Republicans students at Middlebury College are unhappy about what they see as the lenient discipline administered to students who disrupted a speech earlier this year by author Charles Murray.
The incident drew national attention and became another battleground in the struggle taking place at campuses around the country about free speech and censorship.
Other students were unhappy for another reason – that Murray had been invited in the first place.
Nor was the college administration happy about an incident that brought widespread criticism from those accusing the college of elite liberal intolerance.
Faculty members were unhappy for diverse reasons — liberals defending academic freedom were on one side. Others were unhappy that the college had given a platform to someone whose views they said were racist. Bitter feelings divided friend from friend in the close-knit college community.
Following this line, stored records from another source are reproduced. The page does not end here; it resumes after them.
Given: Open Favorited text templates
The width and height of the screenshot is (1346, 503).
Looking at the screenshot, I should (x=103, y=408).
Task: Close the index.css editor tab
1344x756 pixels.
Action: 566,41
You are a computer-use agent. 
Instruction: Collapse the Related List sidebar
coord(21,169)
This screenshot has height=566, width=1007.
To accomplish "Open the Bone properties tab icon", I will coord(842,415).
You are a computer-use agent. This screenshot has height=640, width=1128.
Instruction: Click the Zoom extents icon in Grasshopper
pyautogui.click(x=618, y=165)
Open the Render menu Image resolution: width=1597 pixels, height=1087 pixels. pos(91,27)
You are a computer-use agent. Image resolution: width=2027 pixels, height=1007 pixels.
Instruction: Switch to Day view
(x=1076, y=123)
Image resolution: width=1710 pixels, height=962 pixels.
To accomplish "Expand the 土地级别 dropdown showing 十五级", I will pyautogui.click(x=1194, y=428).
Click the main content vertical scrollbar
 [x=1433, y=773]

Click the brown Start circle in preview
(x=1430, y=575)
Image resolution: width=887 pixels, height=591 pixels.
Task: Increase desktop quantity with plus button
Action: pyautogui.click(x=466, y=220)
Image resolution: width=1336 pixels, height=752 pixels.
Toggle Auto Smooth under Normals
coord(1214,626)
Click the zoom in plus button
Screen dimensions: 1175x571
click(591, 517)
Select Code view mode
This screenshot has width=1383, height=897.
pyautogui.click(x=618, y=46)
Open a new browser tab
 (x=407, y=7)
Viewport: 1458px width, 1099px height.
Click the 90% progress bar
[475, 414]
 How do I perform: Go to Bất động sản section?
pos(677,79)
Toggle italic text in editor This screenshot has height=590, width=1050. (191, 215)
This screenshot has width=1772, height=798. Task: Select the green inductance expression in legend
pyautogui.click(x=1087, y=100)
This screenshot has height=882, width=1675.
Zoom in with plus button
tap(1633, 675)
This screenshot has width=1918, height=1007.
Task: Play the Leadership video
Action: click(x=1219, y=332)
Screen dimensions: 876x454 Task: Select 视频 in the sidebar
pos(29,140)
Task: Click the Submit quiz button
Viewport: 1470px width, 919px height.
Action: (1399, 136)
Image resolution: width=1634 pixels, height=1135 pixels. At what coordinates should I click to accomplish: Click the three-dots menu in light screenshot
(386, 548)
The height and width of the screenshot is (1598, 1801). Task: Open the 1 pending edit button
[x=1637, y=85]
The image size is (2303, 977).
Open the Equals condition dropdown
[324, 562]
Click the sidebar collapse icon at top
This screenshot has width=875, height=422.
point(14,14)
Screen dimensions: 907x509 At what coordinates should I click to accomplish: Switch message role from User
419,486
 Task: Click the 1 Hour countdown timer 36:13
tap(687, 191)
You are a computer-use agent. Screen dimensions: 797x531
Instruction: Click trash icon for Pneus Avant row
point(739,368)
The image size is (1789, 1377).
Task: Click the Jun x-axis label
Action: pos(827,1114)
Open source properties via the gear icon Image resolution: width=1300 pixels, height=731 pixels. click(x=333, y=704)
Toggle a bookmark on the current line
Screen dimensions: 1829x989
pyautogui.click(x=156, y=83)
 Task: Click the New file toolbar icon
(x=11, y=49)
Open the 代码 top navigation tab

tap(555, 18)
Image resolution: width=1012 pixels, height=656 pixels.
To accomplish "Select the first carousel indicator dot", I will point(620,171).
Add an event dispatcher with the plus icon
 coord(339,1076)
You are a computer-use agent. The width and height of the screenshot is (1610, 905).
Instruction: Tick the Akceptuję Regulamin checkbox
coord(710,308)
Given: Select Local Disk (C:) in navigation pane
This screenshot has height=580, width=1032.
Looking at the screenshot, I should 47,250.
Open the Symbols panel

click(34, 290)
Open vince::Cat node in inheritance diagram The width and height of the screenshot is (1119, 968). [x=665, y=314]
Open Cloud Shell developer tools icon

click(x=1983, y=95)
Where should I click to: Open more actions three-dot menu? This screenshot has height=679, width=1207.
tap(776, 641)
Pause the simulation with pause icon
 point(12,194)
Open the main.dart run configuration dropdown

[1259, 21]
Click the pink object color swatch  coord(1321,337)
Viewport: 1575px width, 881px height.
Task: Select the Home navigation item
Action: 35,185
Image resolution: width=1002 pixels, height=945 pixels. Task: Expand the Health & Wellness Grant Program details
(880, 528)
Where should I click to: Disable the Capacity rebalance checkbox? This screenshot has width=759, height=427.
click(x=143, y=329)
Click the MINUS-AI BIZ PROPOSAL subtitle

The only happy person in the whole story may have been Murray himself. He was aggrieved and insulted, but he will be able to dine out on his martyr status for months to come.
I haven’t read Murray’s work. I only know that his early book, “The Bell Curve,” was harshly criticized for linking race and intelligence. It’s troubling when vestiges of old-style racism make an appearance dressed up in modern costume, particularly now, when white supremacists have been traveling to college campuses, thriving on the ill feeling they provoke.
My attitude is that it's generally not a good idea to try to shut someone up. Better to let him make a fool of himself and let those who disagree show what a fool he is.
I don't view angry differences, openly expressed, as a bad thing. Wrestling with racism on campus is good preparation for wrestling with racism off campus. Taking it to the level of violence, as at Middlebury, where a professor was hurt, is when people go too far.
On these issues I am always heartened by the words of Louis Brandeis, the great Supreme Court justice, who wrote that the founders “believed liberty to be the secret of happiness and courage to be the secret of liberty.”
“Those who won our independence by revolution were not cowards,” he wrote. “They did not exalt order at the cost of liberty.”
That applies to Murray, to his critics, and to all the engaged and committed people looking for the truth about racism, freedom and justice in this turbulent time.